Cheese Spread?  That's a "no" from me!

Cranberry juice and beef broth, heated and topped with cubes of... cream cheese?  In the name of all that's holy... has anyone ever heard of this?

I'm not sure that this version of a frozen salad is better than the one with frozen peas or not.  Basically frozen Five Cup Salad with pimiento cheese spread stirred in with sugar and nuts.  Sugar?  Good Golly, it needs sugar? 

How the folks in Ohio picture the west coast beans!

A super fancy spread for melba rounds.  Super fancy, it calls for not only liver pate, but caviar!  (Pate production is inhumane, and illegal in some US states.)

 The popular Friendship Tea.  Another "no" for me.

No fundraising cookbook would be complete without the everpresent 
Elephant Stew! 

 I'll leave you with just one more recipe.  One that's right up my alley, with one or two substitutions.
My ants are chocolate chips.  And sometimes my ants aren't on a log at all, they are just wading in a spoonful of peanut butter!

I hope you enjoyed this trip outside my usual.  If you reached the bottom here without just scrolling to the end, thank you!  
Have you ever eaten any of these dishes?  Do you remember growing up with them?
And, most importantly, how do you make your Tater Tot Casserole?


  1. Oh hahaha! This is the best thing I've read in a while! I have one or two of these, but I always get one for the lady across the street who thinks she has just about every cookbook! I always succeed in finding a new one. At a garage sale I found the Cooking is a Larc II cookbook. It looked almost brand new but guess what LARC is?: Ladies Aid to Retarded Citizens! That's a word that's been out of favor for a while so I thought it must be old. Well the group is from 1957, but the book is from 1993 and in the intro they substituted "mentally handicapped!" I didn't really examine the recipes, but 1993? Probably less Cool Whip in the salads. A shame.

    1. Depending on the state, I wouldn't bet on there being less Cool Whip! The gelled salads were still popular in the midwest, and apparently Watergate salad is a Southern staple!

  2. I've seen these cookbooks at various library booksales, including the one in Ithaca, New York, about an hour from where I live. (I understand that is one of the largest library booksales in the country, just in case you had a hankering to travel out to New York State one day.) No booksales here locally until COVID is over, I fear - right now, in fact, you can't go into a library locally - they are curbside pickup only. As for if I've tried those recipes - well, no, but I have eaten some of them at potlucks. (and survived.)

Instructions to follow :: Can you continue the post about odd recipes from old fundraising cookbooks, including its comment thread, from its last line?

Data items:
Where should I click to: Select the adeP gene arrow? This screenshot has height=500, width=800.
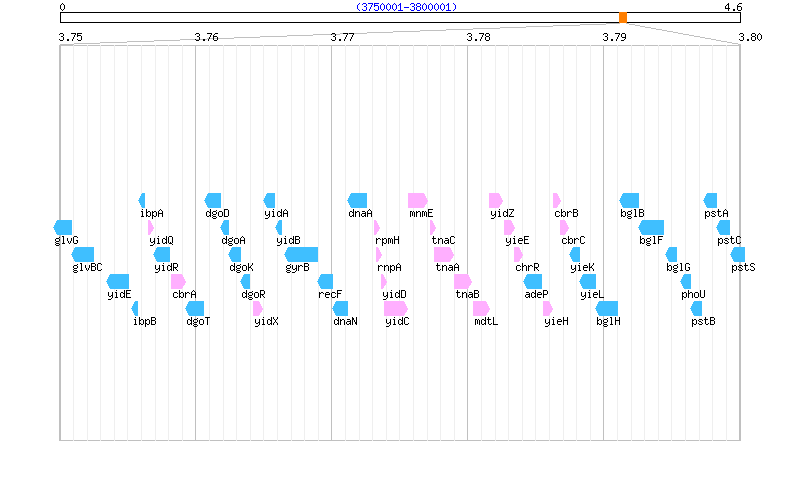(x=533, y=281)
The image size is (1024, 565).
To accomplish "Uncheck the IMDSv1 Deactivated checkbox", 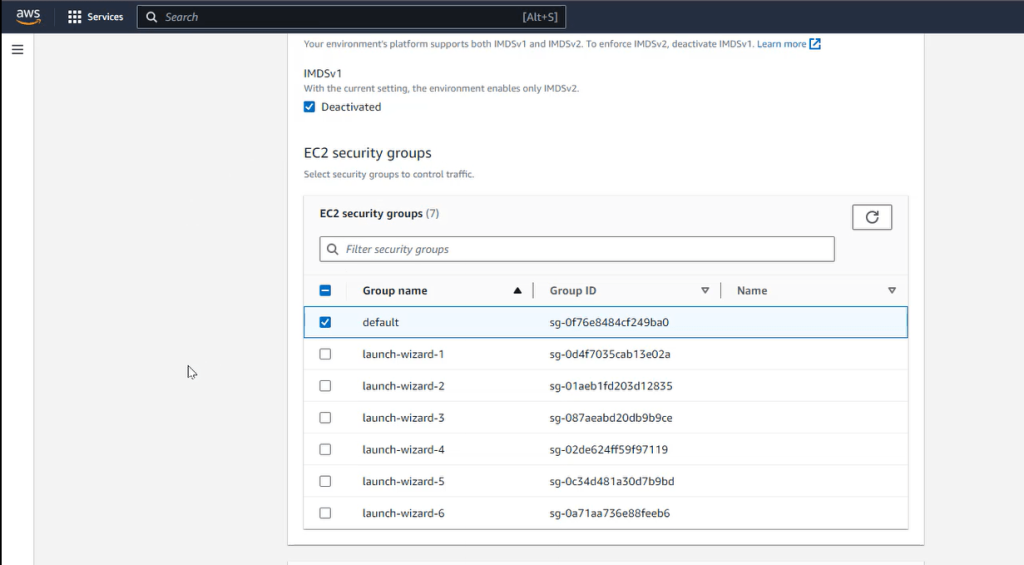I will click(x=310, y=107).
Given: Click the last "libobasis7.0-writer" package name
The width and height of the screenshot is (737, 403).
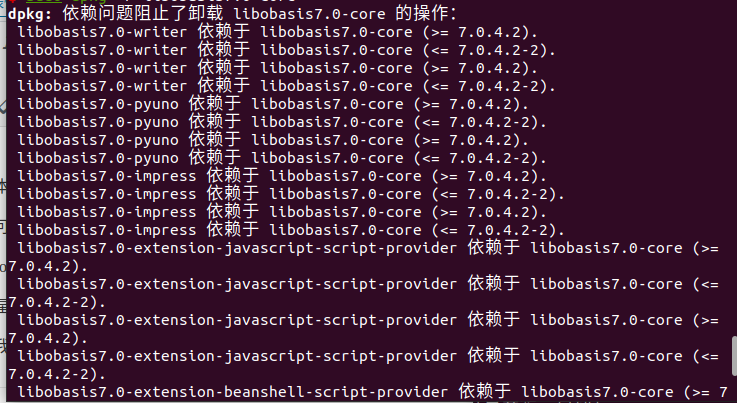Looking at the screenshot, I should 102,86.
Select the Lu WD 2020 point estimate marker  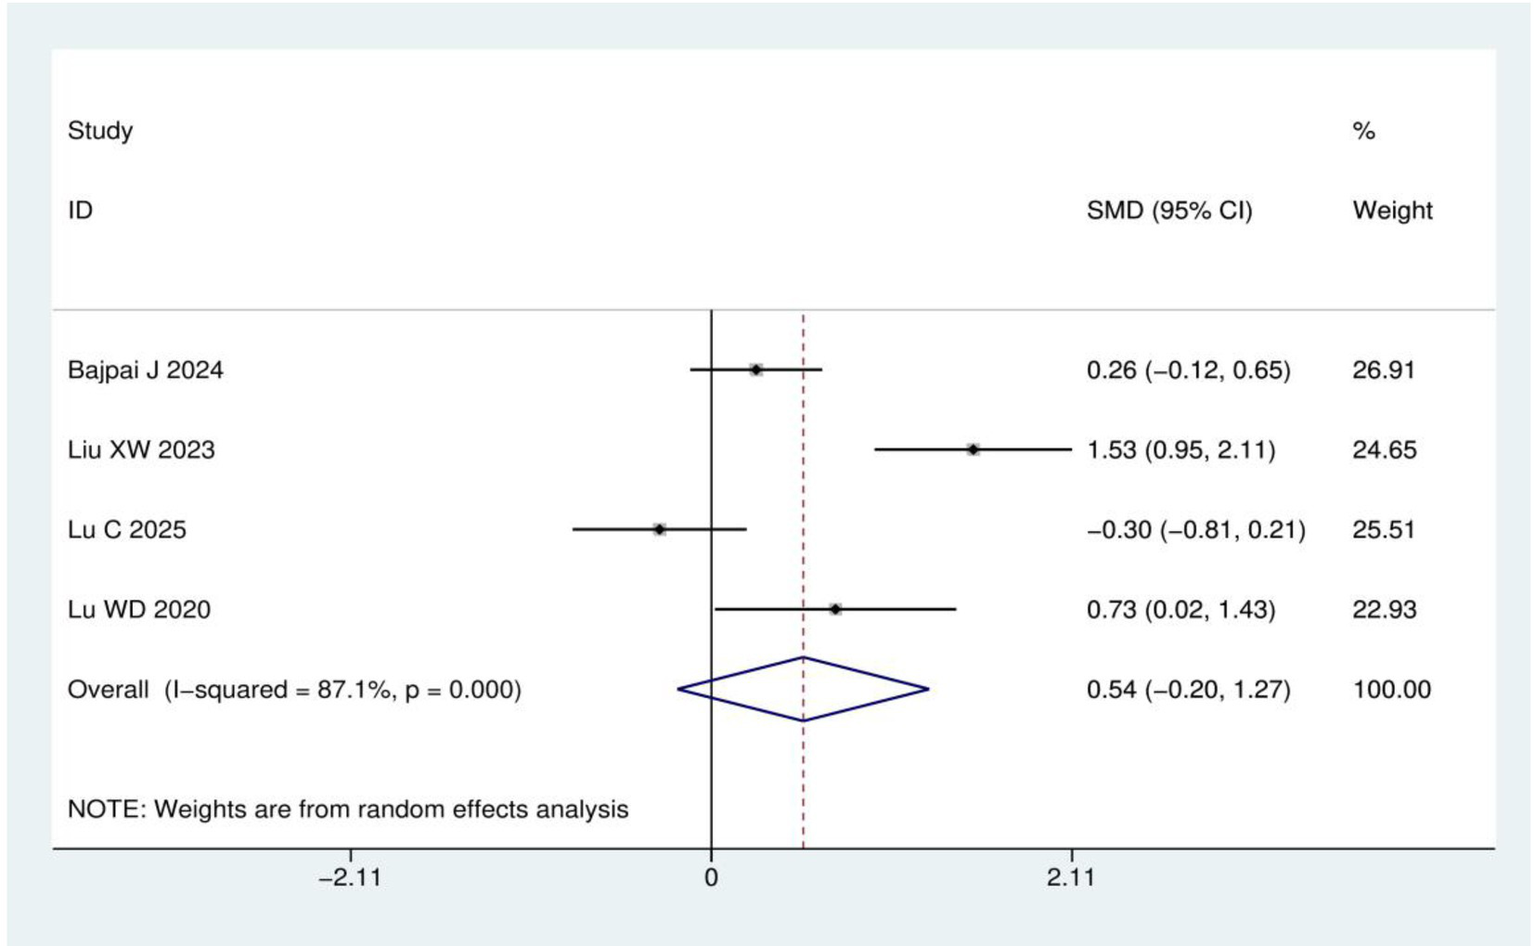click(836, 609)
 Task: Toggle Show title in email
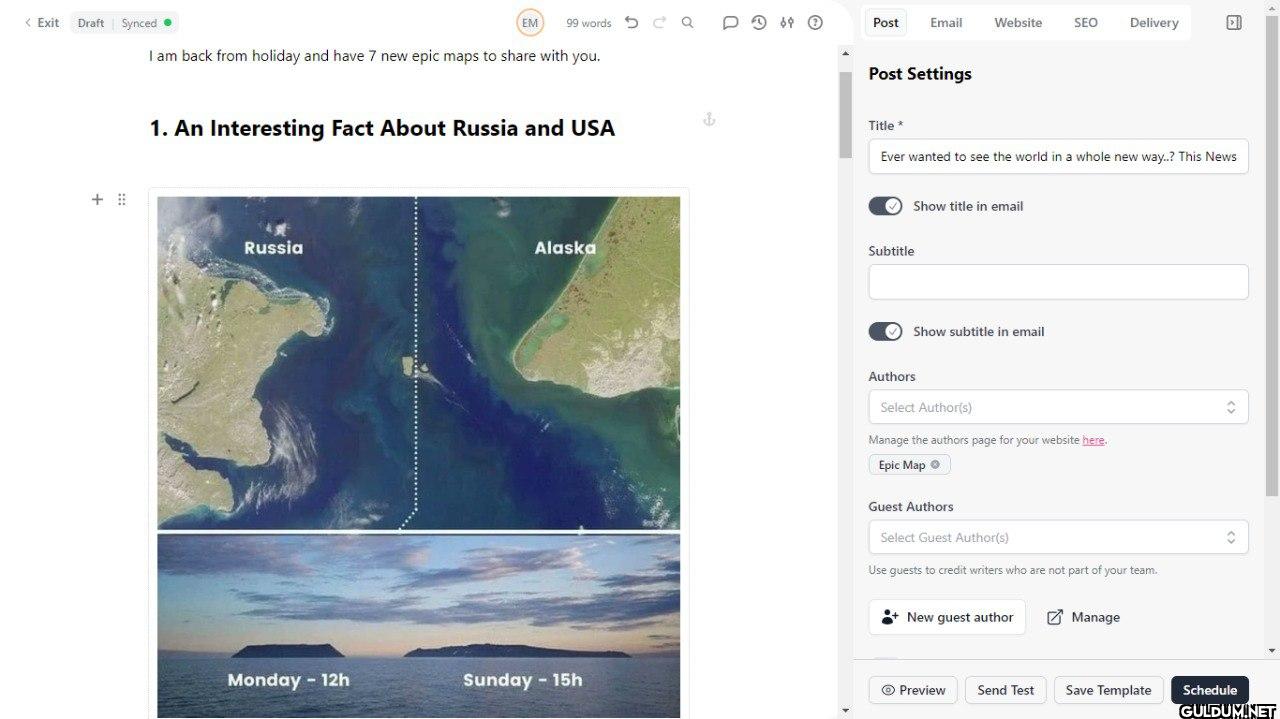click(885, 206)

---

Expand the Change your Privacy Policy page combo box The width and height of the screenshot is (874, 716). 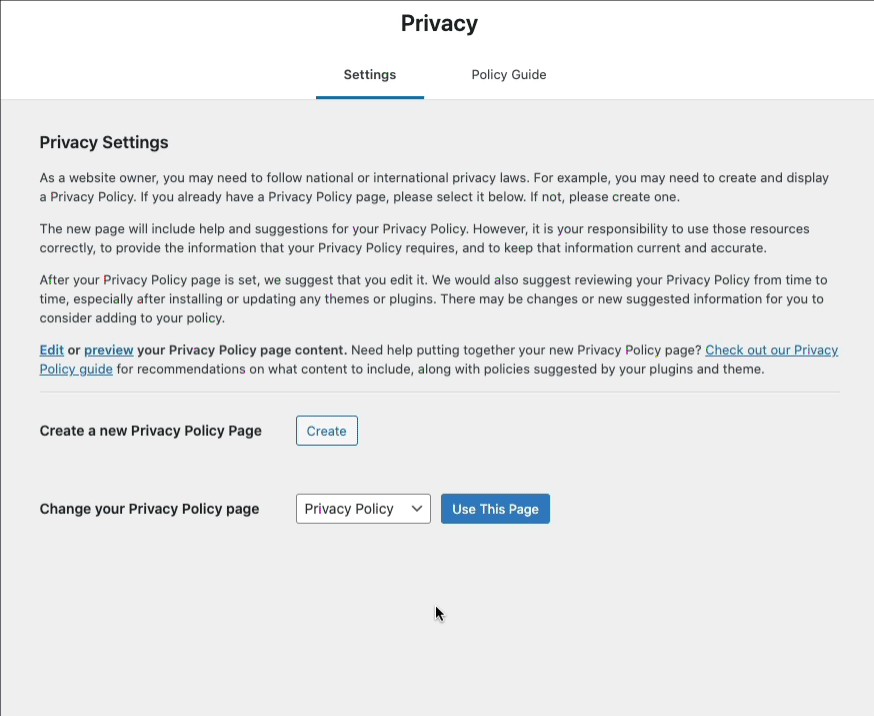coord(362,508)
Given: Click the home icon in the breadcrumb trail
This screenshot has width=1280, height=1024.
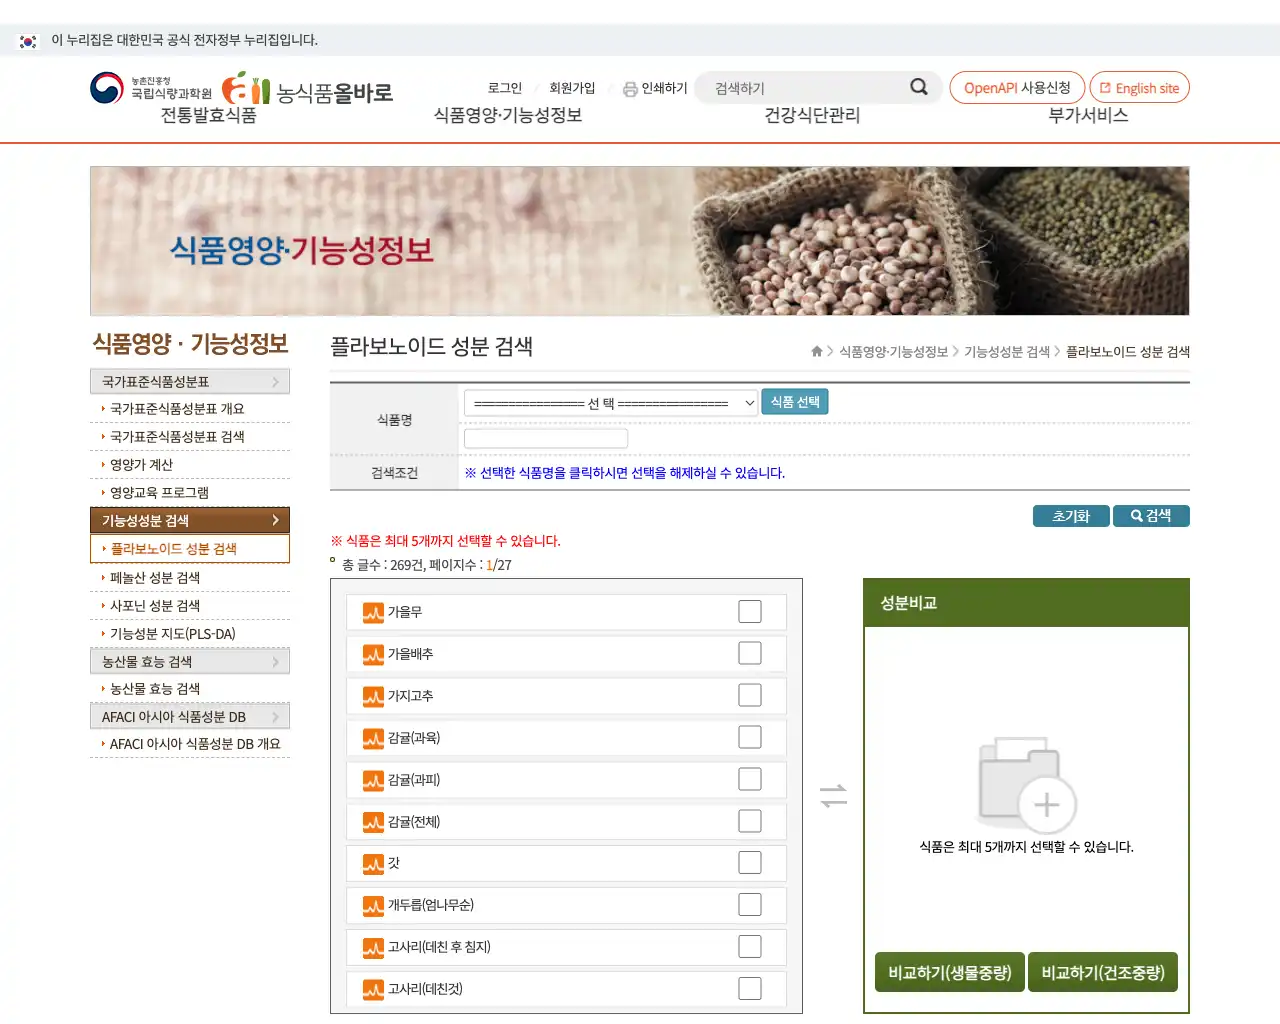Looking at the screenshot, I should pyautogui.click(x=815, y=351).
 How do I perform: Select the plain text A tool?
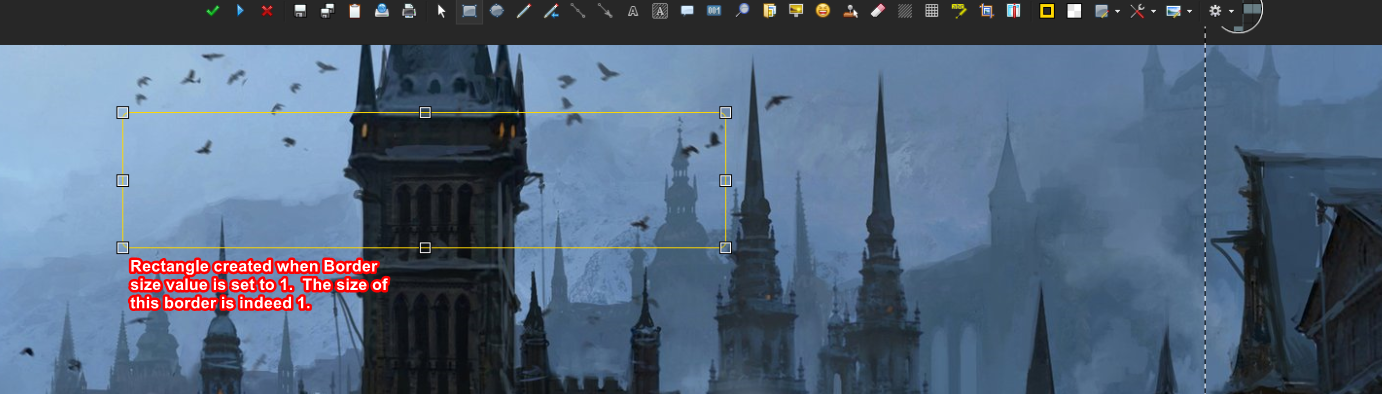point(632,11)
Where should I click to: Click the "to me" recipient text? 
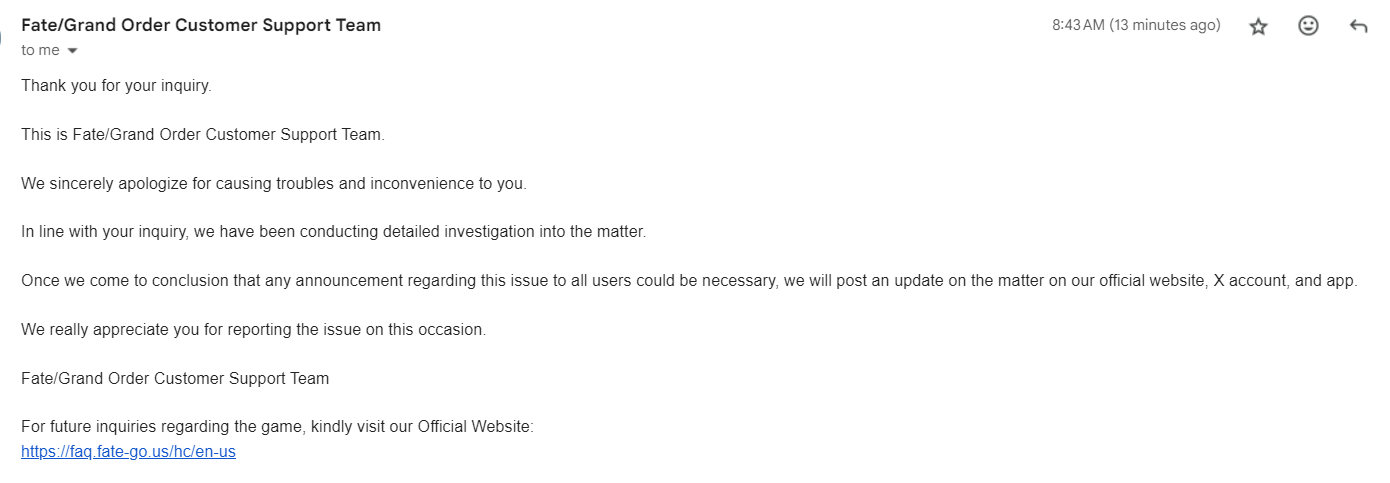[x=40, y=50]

Task answer ::
    1. Oh, "one of the largest library booksales in the country!" I don't expect to get to it, but it sounds heavenly! In CA my county was a large one, and every early Sept. they but out boxes and boxes (I'm talking hundreds, more added daily for a few weeks) of weeded books. Since I was a teacher (home school counted) I could go the first week. My kids and I would fill the back of my Explorer with books! School subjects, and lots of mysteries for me. How I miss that book giveaway. Yes, it was all free! It's one of the only things I miss about CA.

  3. Tater Tot Casserole? Nope. Nope. Nope. I can't stand tater tots generally. Ick.

    Wow, that's quite the collection. You should look into submitting your collection to your county fair. People have all sorts of interesting collections at ours.

    1. Good idea. I used to enter the county fair all the time in CA. I haven't even looked into it here. I did baked goods, crochet, artwork. I love county fairs! My kids entered a lot too.

  4. Years ago before we moved, the church we attended would print one of these cookbooks every year for a fundraiser. I loved them. It held the recipes from women I personally knew of the dishes they made for potluck dinners. When you ate something delicious, you could go to the cookbook and find the recipe. If you had a question, you could ask the lady after bible study. It brings up memories whenever I look through it. It is a time-capsule of a different world, one where people didn't fear hugging, eating together, or sharing home prepared food.

    Thank you for the time you spent putting this together. I thoroughly enjoyed it.

    PS: Yes there were Tater Tot casserole recipes and NO, never made one...tasted too many.

    1. I'm so glad you enjoyed the post! Tater Tot Casserole... to think I never knew!